Extracted data:
*** Block opens ***

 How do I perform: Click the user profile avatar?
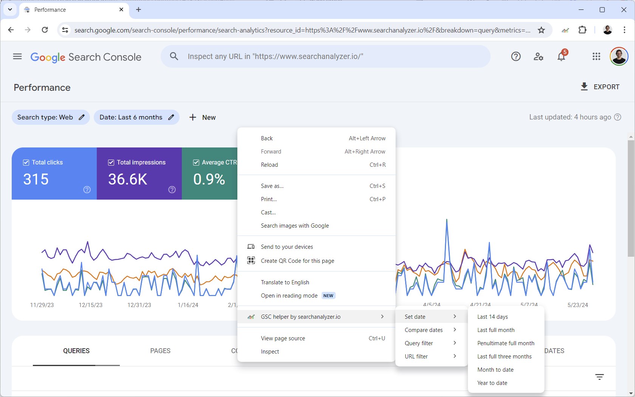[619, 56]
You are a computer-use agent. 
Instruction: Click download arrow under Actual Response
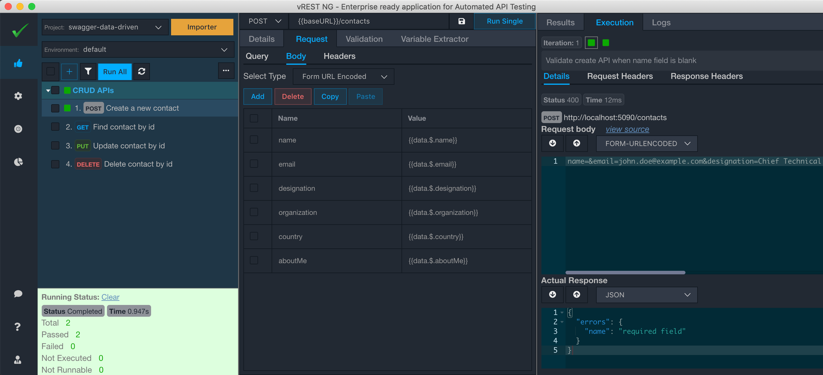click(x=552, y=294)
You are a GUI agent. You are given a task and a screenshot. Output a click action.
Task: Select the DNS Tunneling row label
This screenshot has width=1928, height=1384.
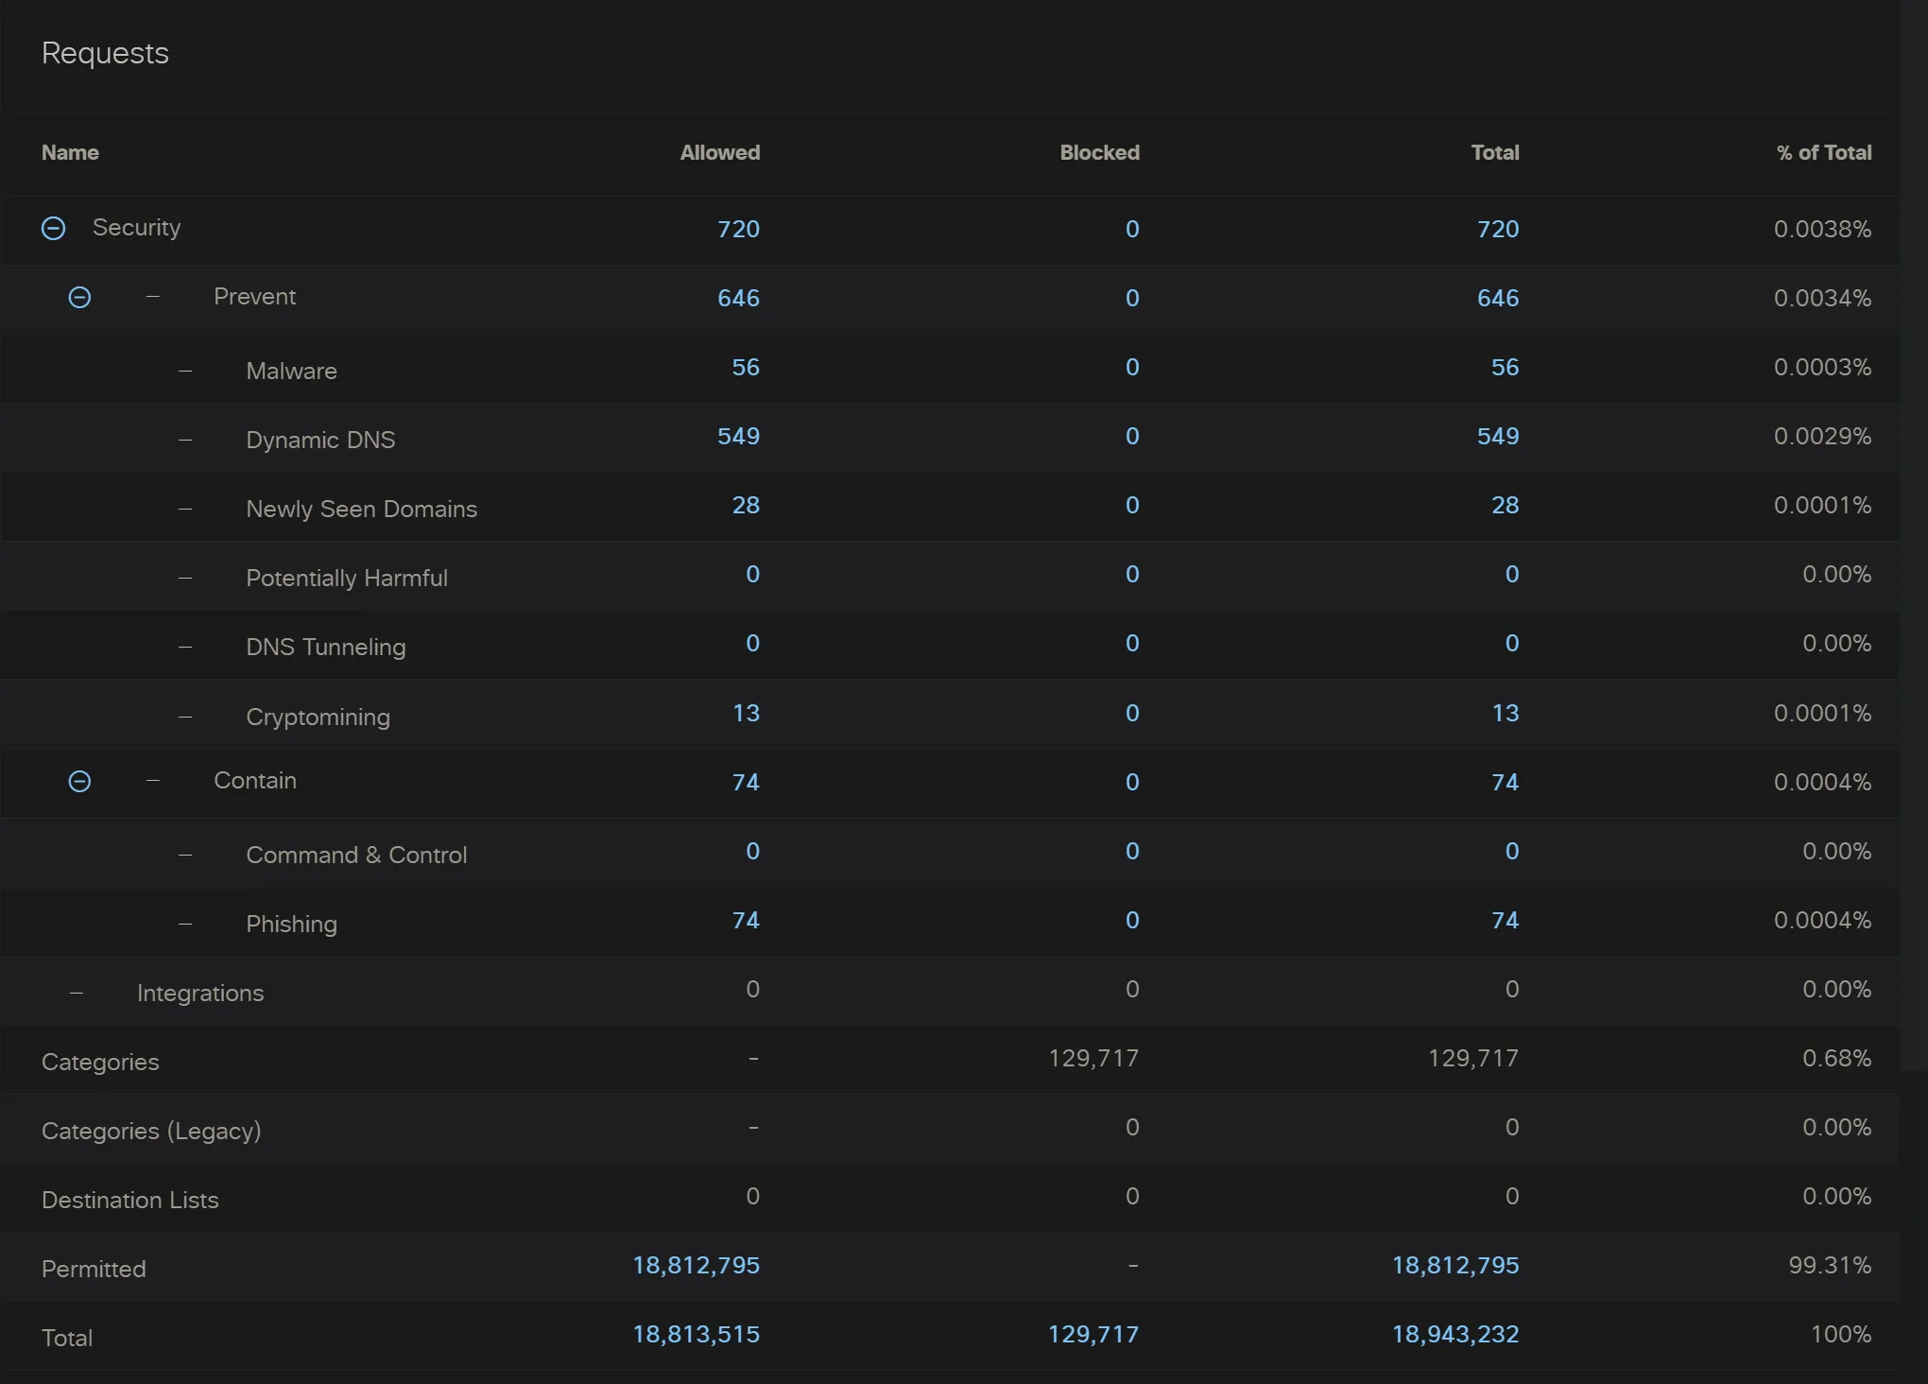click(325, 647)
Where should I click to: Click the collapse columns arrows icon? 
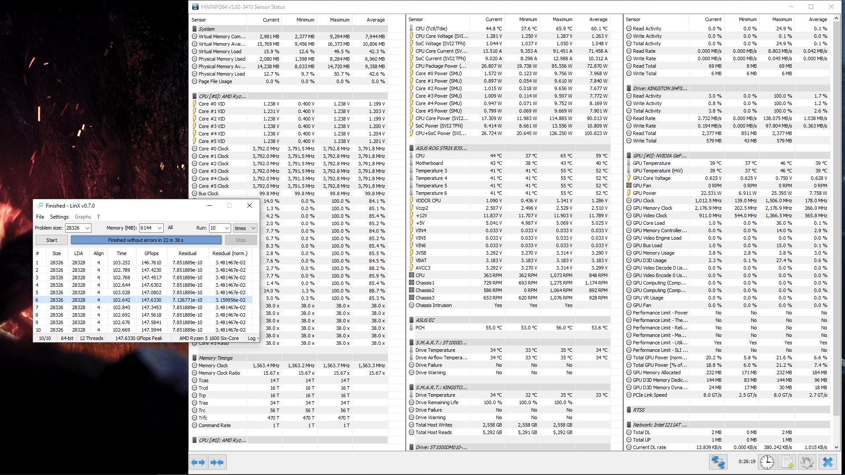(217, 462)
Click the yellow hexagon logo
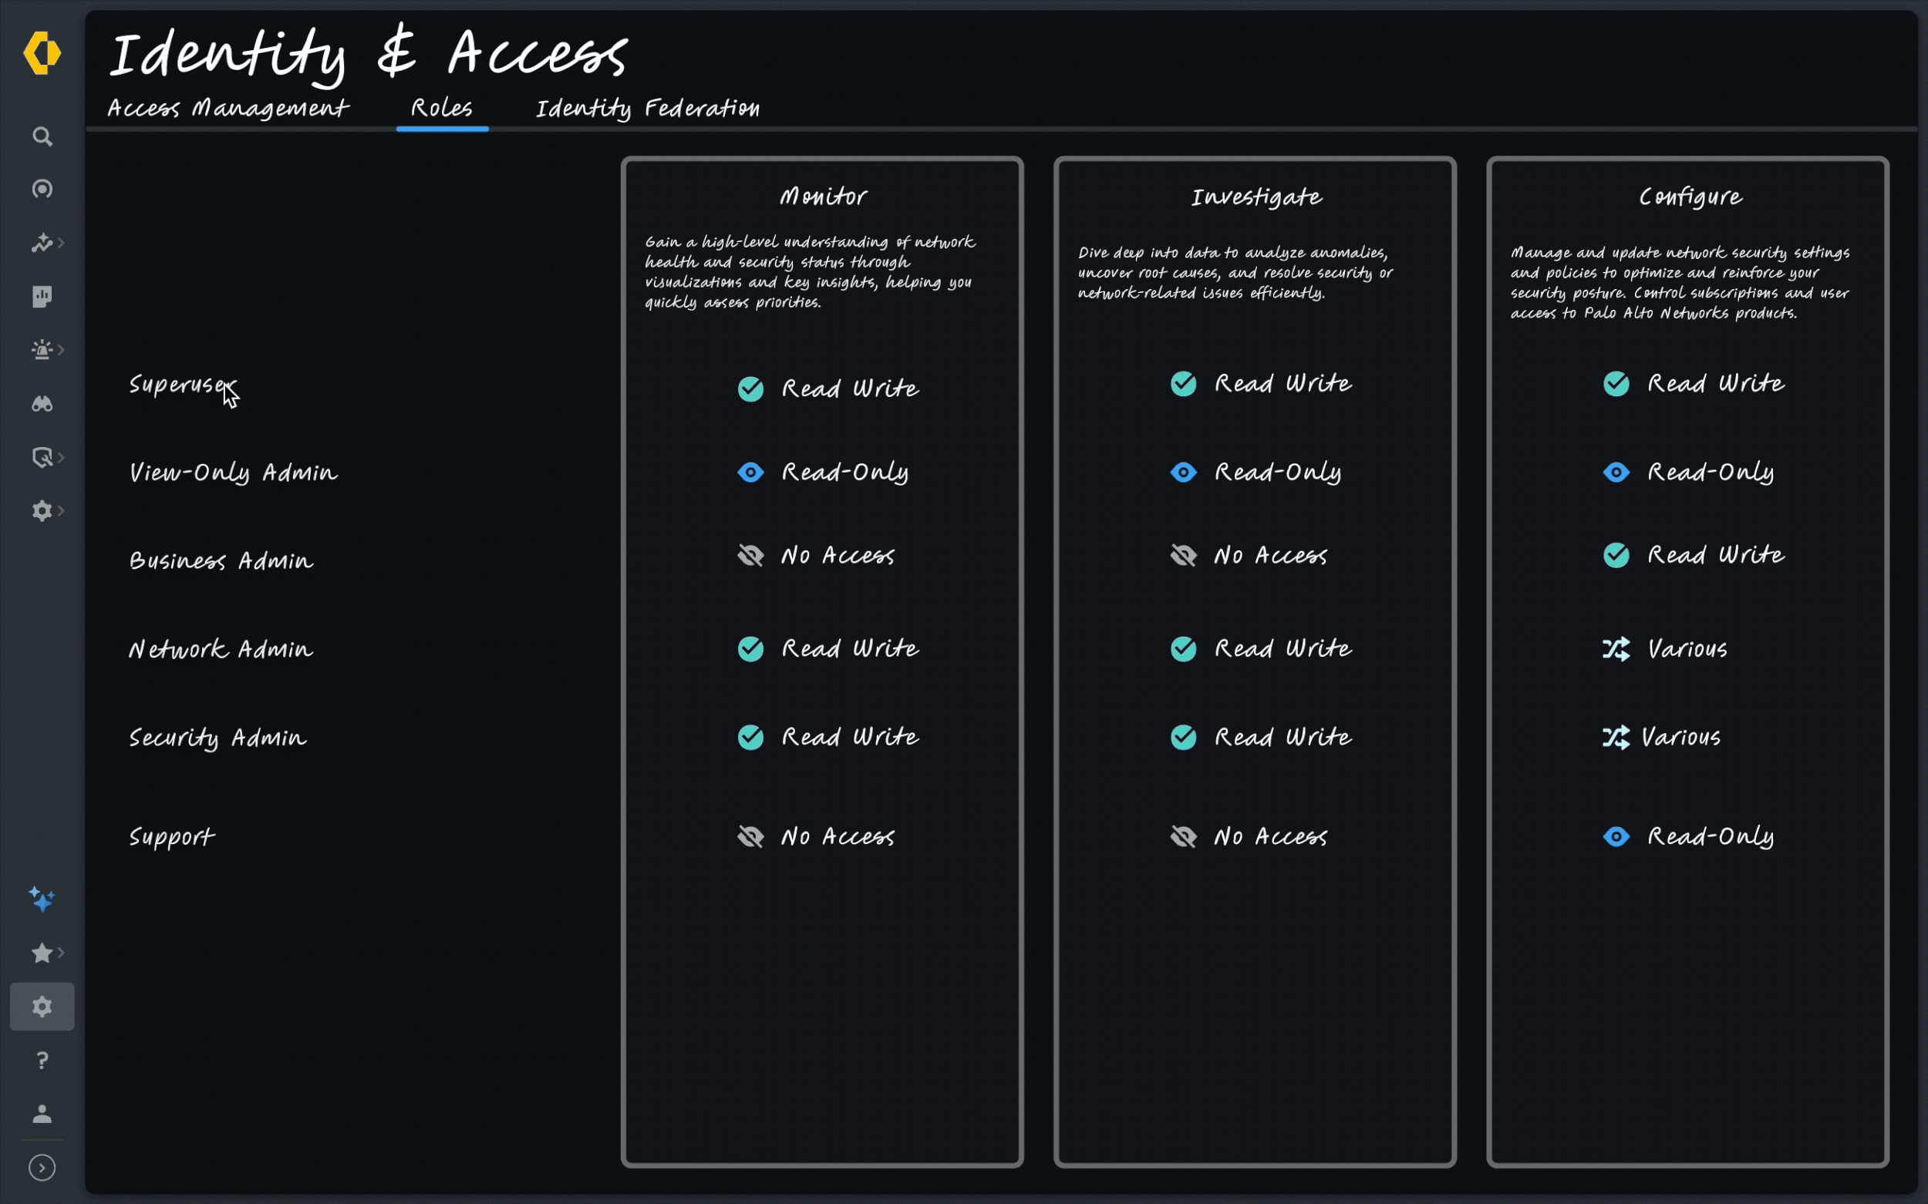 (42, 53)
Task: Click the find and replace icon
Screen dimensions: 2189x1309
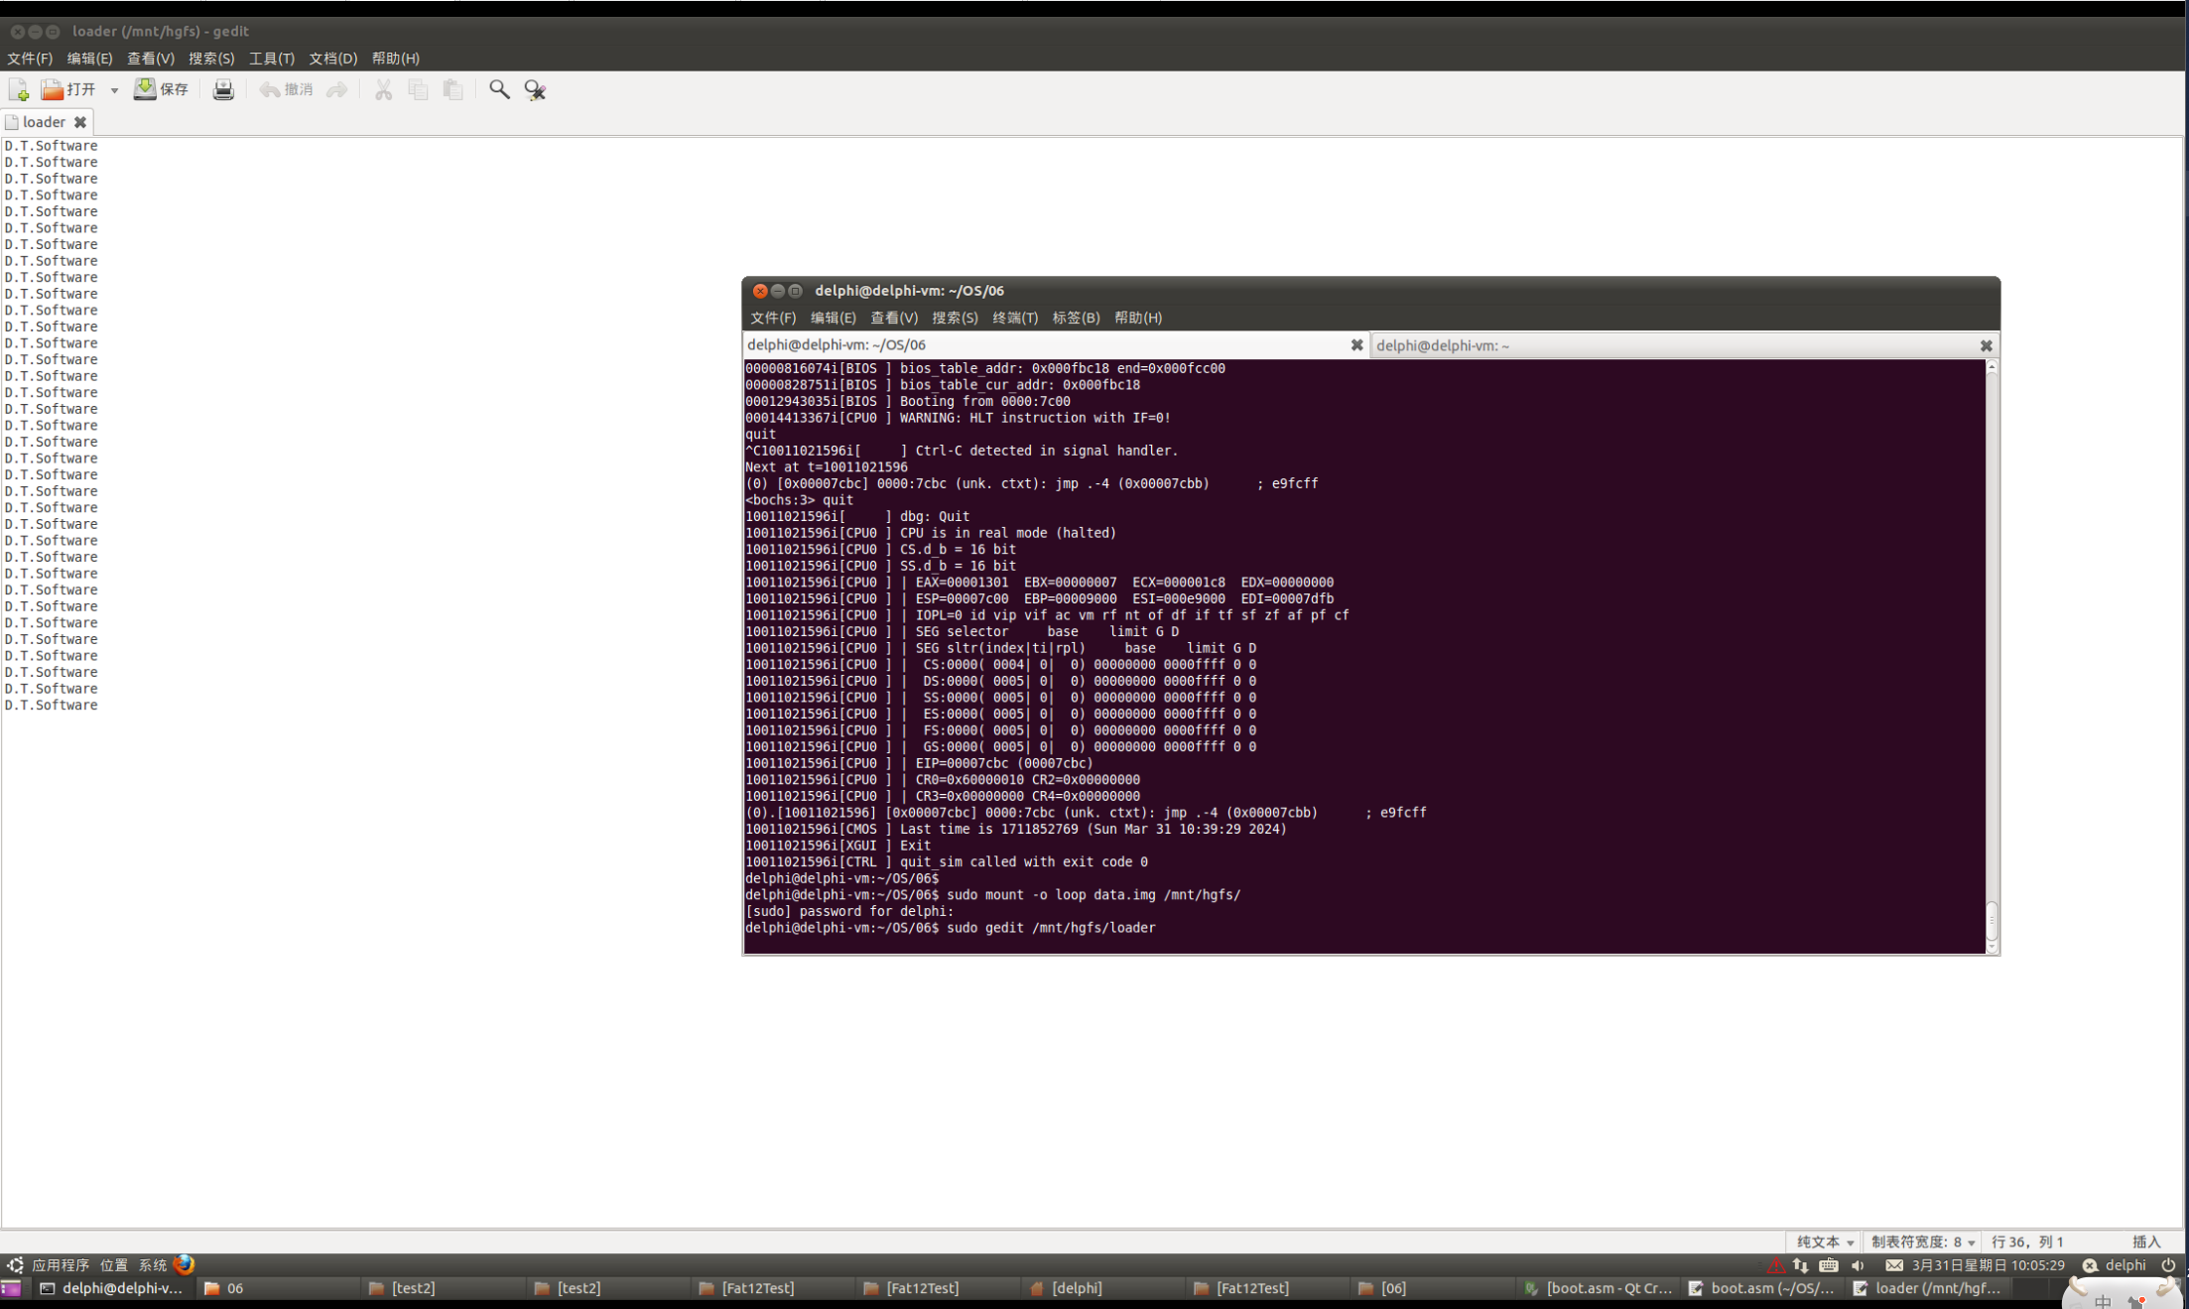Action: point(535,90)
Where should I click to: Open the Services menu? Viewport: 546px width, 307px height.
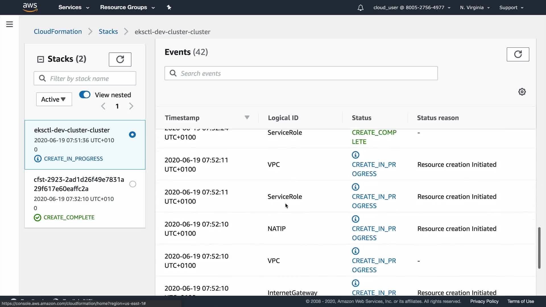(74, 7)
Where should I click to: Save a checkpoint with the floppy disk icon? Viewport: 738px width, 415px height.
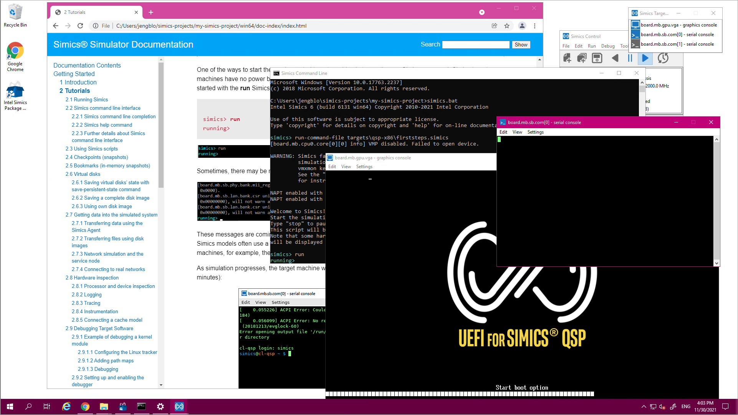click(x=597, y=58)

*** Block closes ***

Work task:
Would you provide an exact, picture-free copy of the data above?

Output below:
 How do I perform: Click the user profile avatar?
[619, 56]
You are a computer-use agent. 
Instruction: Click download arrow under Actual Response
click(x=552, y=294)
You are a GUI agent. You are given a task and a screenshot. Output a click action.
Task: Select the DNS Tunneling row label
This screenshot has width=1928, height=1384.
click(325, 647)
Where should I click to: Click the collapse columns arrows icon? 
(217, 462)
Click the yellow hexagon logo
 (42, 53)
Task: Click the find and replace icon
Screen dimensions: 2189x1309
Action: point(535,90)
Where should I click to: Open the Services menu? Viewport: 546px width, 307px height.
(74, 7)
Where should I click to: Save a checkpoint with the floppy disk icon? Viewport: 738px width, 415px height.
click(x=597, y=58)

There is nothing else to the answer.